Claude Sonnet 5: when AI agents become accessible to SMBs
Anthropic has just launched Claude Sonnet 5, a model positioned as a cheaper alternative to its premium versions (Opus) and competitors (GPT-5.5, Gemini Pro). This isn’t just a price cut—it’s a shift in the economic equation for small businesses.
Why it matters? Until now, deploying autonomous AI agents (systems capable of performing tasks without constant human oversight) was expensive. Powerful models cost $20-50 per million tokens for API calls. For an SMB testing automation of a business process, that meant test budgets that could quickly spiral out of control.
Sonnet 5 shifts this equation by offering “sufficient” agentic capabilities at a radically lower price. Anthropic is betting on volume: lower margins per request, but hundreds of SMBs who didn’t dare test before.
The timing aligns with what Gartner calls the “inflection year” of 2026: leaders now demand concrete ROI proof on their AI investments. A 60% cheaper model reduces the financial risk of proof-of-concept and accelerates the move to production.

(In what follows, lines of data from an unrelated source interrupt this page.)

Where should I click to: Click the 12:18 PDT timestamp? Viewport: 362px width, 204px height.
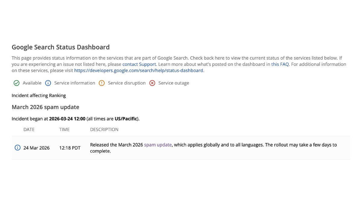[70, 147]
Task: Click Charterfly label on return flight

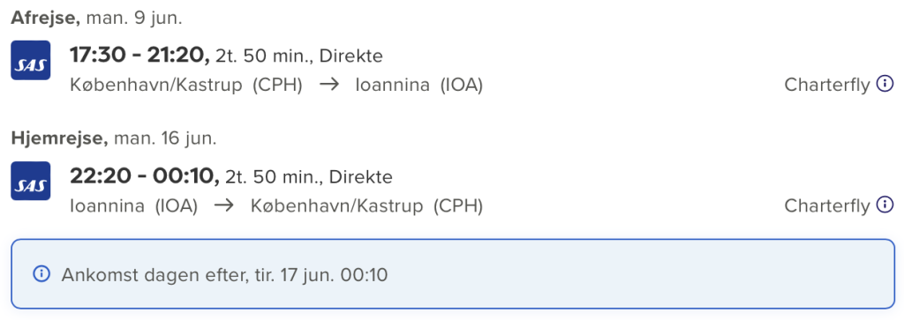Action: pos(826,205)
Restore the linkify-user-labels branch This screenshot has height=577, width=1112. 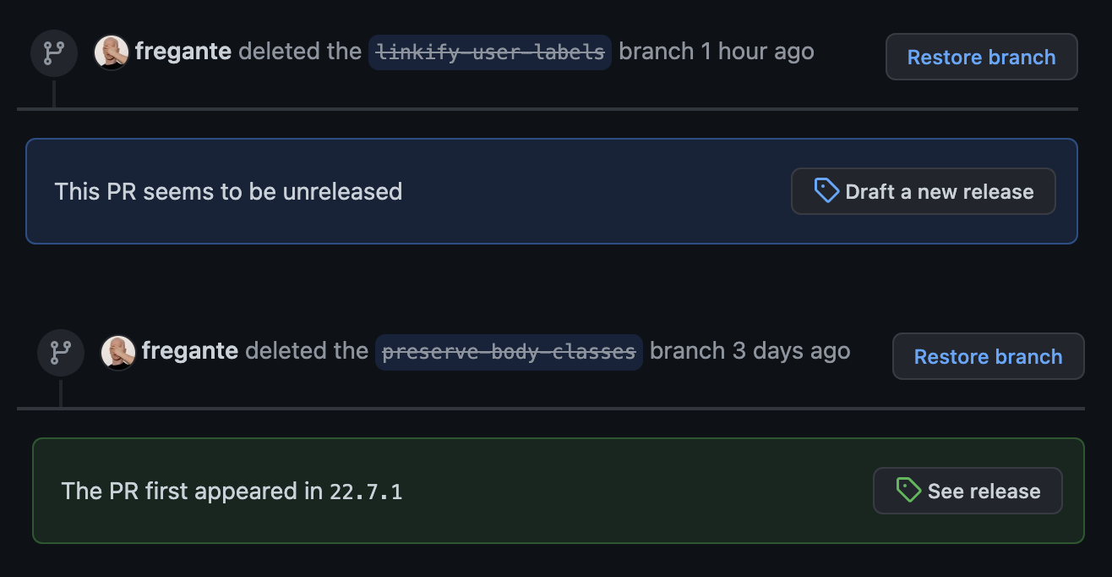coord(981,57)
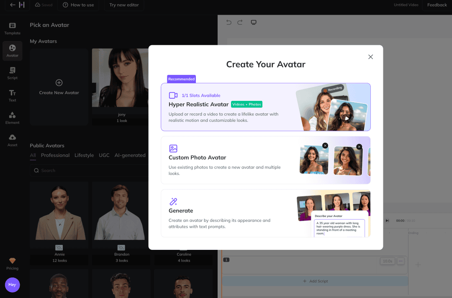The width and height of the screenshot is (452, 298).
Task: Click the back arrow icon
Action: tap(13, 5)
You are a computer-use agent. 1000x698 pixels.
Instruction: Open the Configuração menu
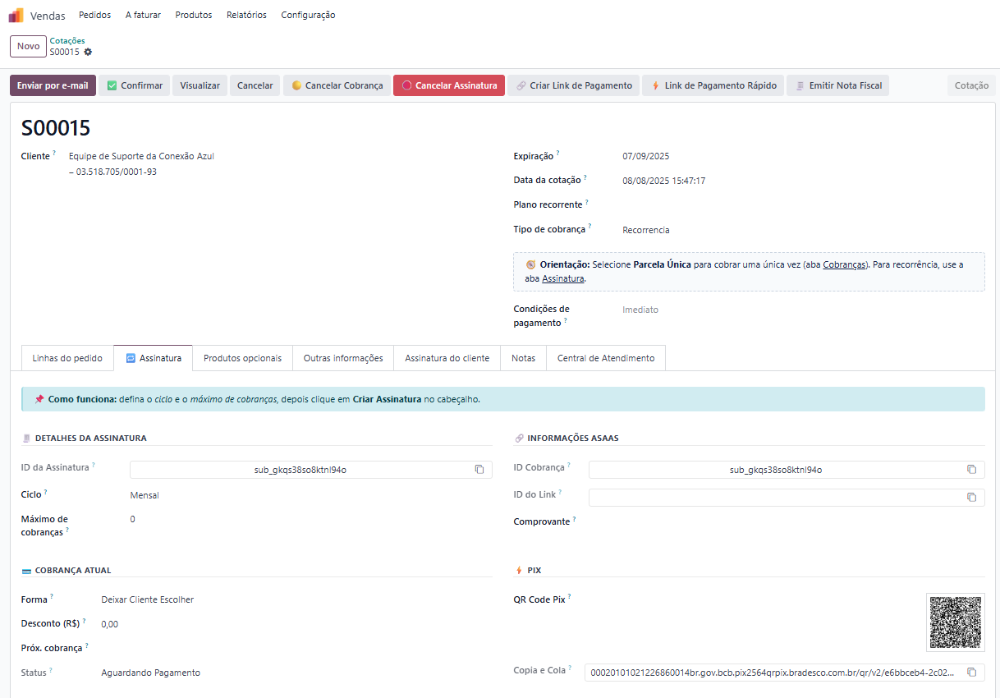pos(308,15)
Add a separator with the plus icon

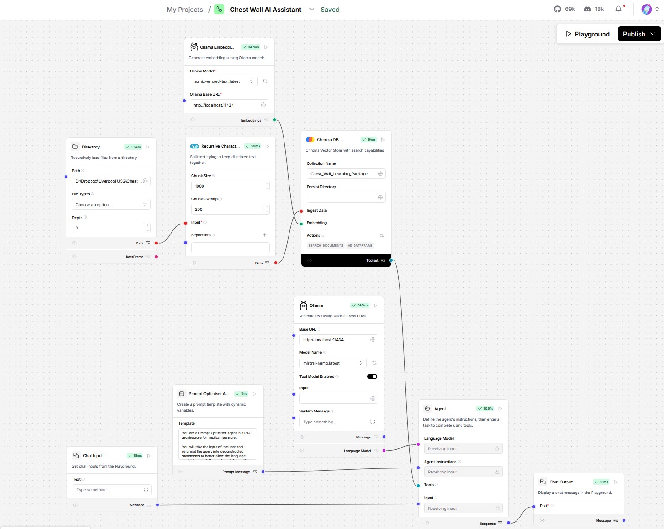click(x=264, y=235)
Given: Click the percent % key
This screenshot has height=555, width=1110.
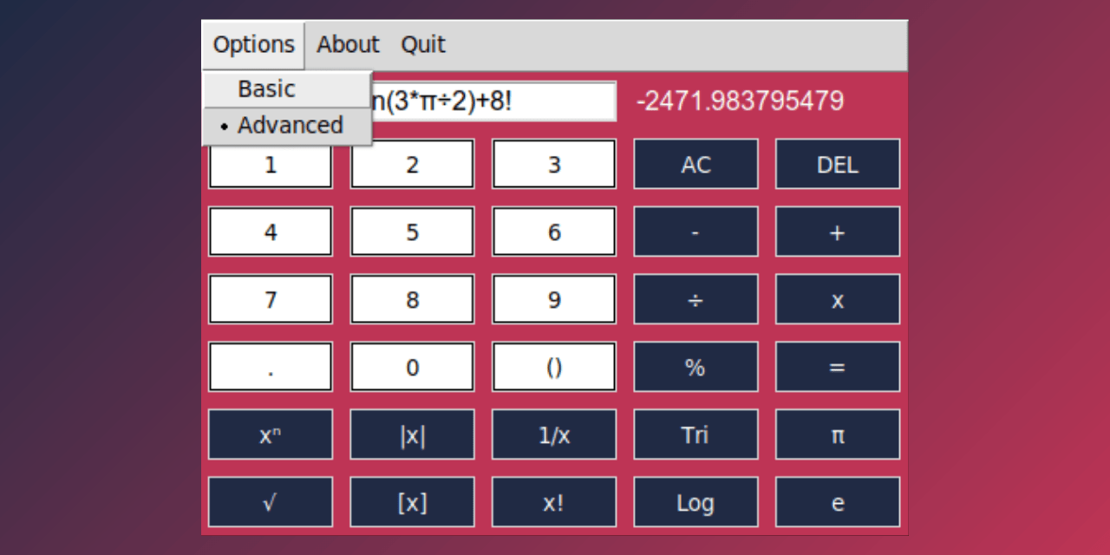Looking at the screenshot, I should (695, 367).
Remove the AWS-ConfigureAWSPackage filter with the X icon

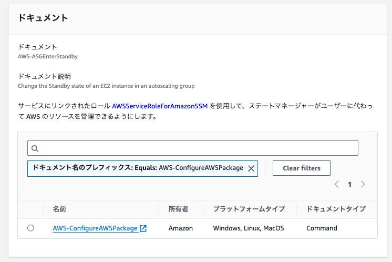point(251,168)
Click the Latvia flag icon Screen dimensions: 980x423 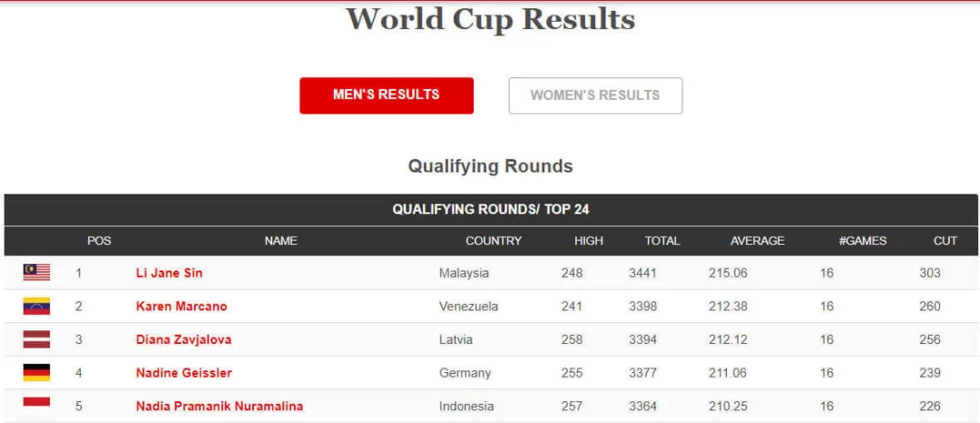[x=36, y=339]
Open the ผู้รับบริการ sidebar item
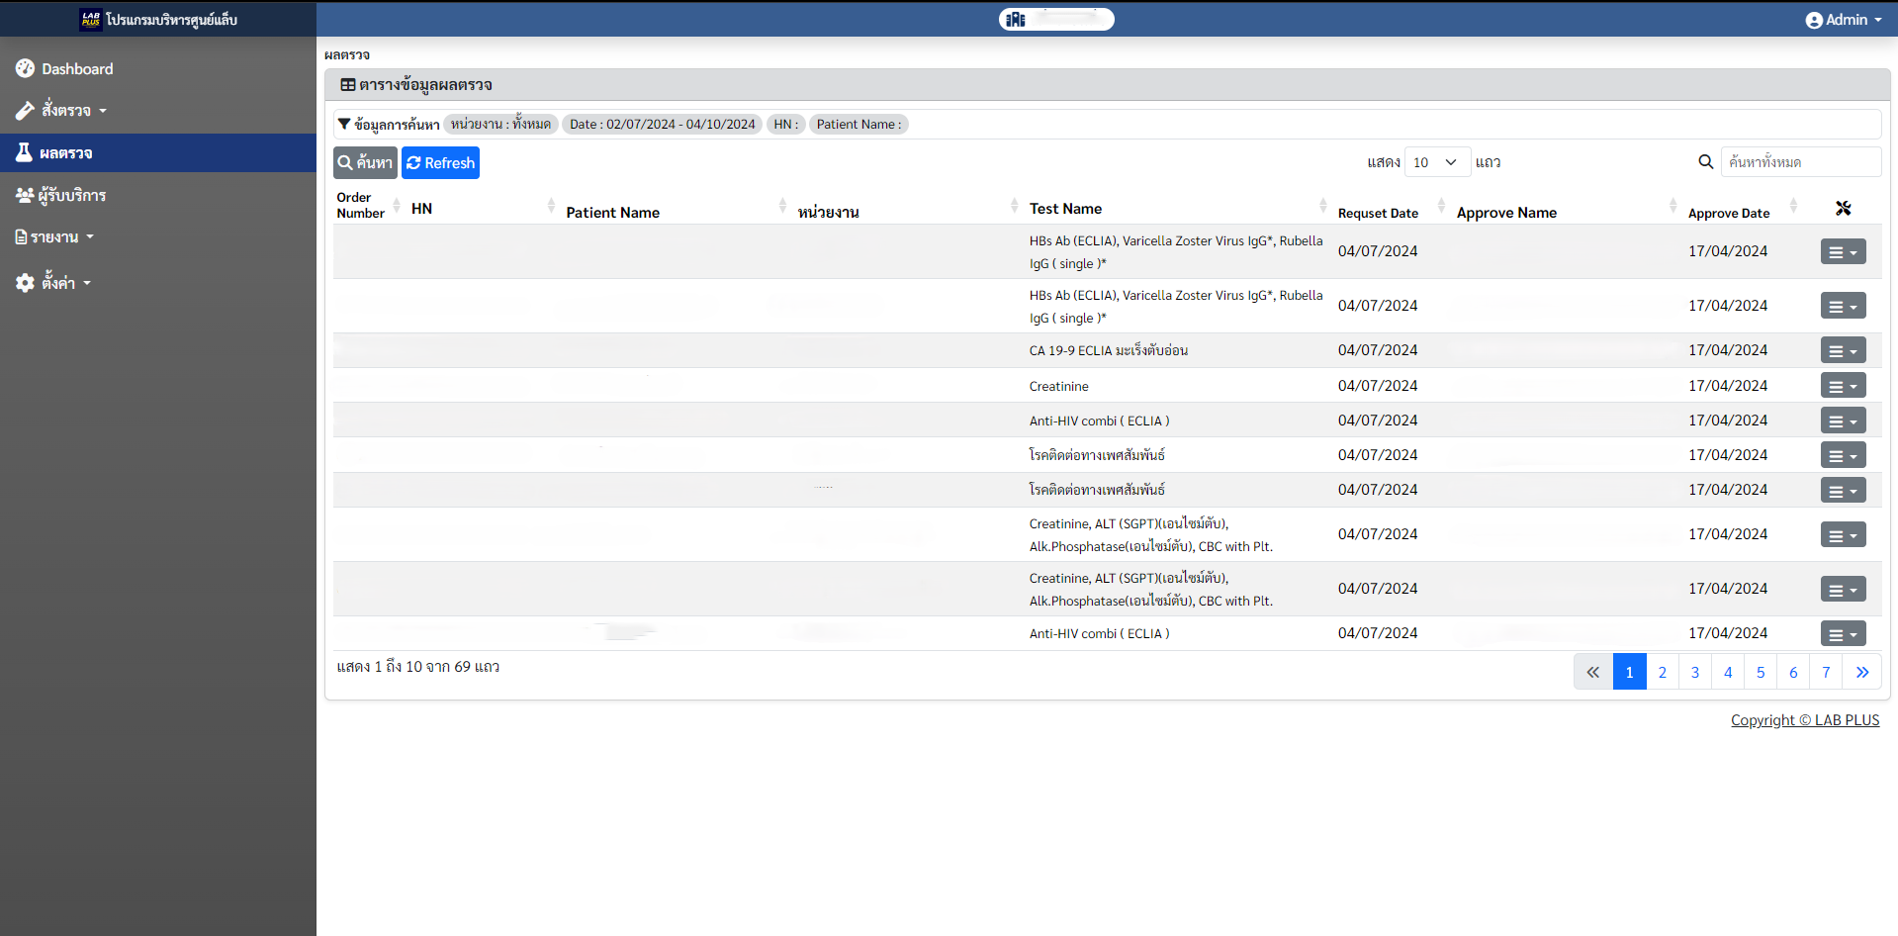Viewport: 1898px width, 936px height. pos(71,196)
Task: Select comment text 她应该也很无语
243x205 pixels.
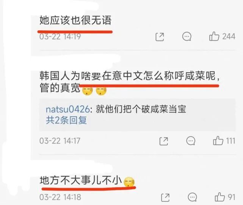Action: pos(75,20)
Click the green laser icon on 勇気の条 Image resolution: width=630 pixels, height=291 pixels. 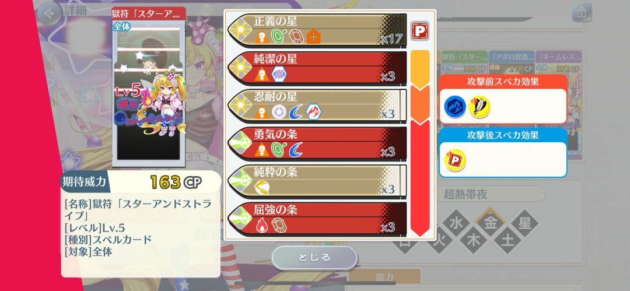(240, 143)
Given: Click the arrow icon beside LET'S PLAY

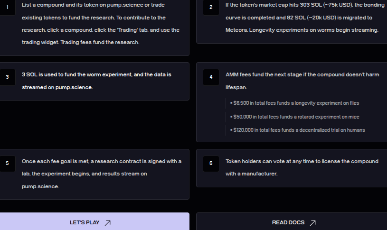Looking at the screenshot, I should click(x=108, y=223).
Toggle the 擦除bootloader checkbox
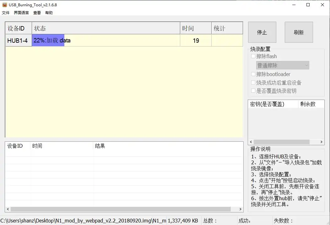Viewport: 330px width, 225px height. tap(253, 74)
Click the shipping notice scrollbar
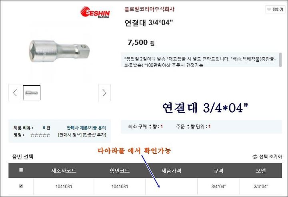 [x=280, y=60]
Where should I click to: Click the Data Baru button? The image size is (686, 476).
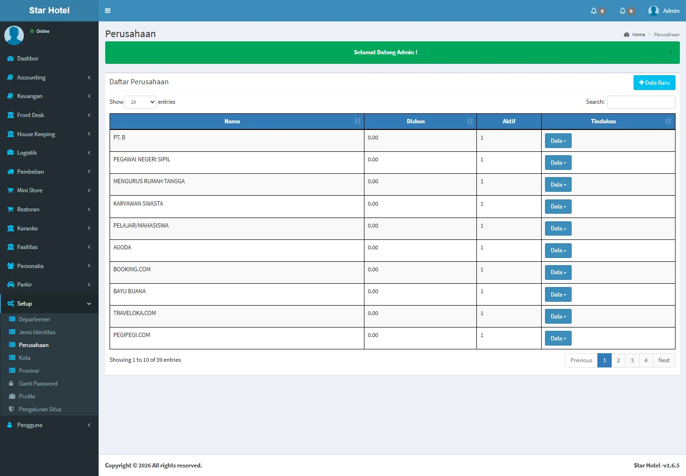click(654, 83)

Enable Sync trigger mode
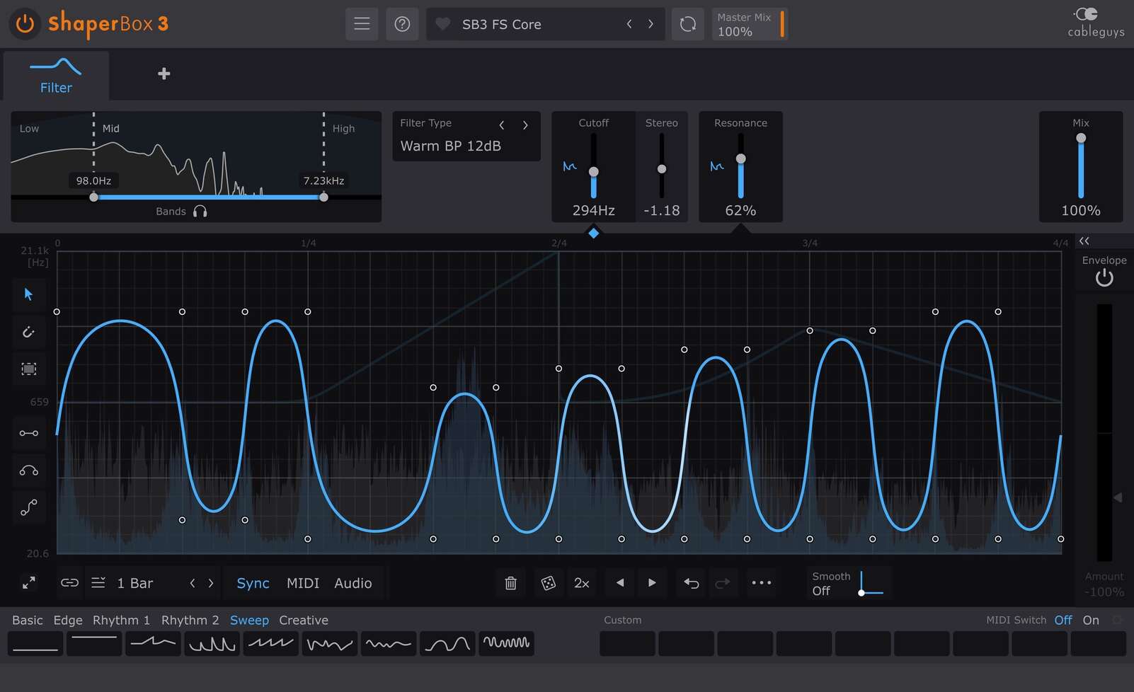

One caveat: lower price doesn’t mean “for every use case.” Sonnet 5 works for routine tasks (classification, extraction, routing), not complex problems where Opus remains necessary. It’s a specialist tool, not a universal replacement.
What this means for your business
For your SMB: This model finally makes testing AI agents on your processes viable without committing a heavy strategic budget. Before, you had to choose: either accept the limitations of free models or spend €5-10k/month with OpenAI. Sonnet 5 creates a profitable middle ground.
Relevant SMB use cases: automate sorting and responding to customer inquiries, extract invoice data from emails, route support tickets by content, or generate standard proposals.
Concrete action: If you shelved an automation project due to cost concerns, now’s the time to revive it. Test on a low-risk process (customer support, invoicing) for two weeks with Sonnet 5. Budget: €200-500 in API calls. The test data will tell you whether scaling to a more powerful model is worth the investment.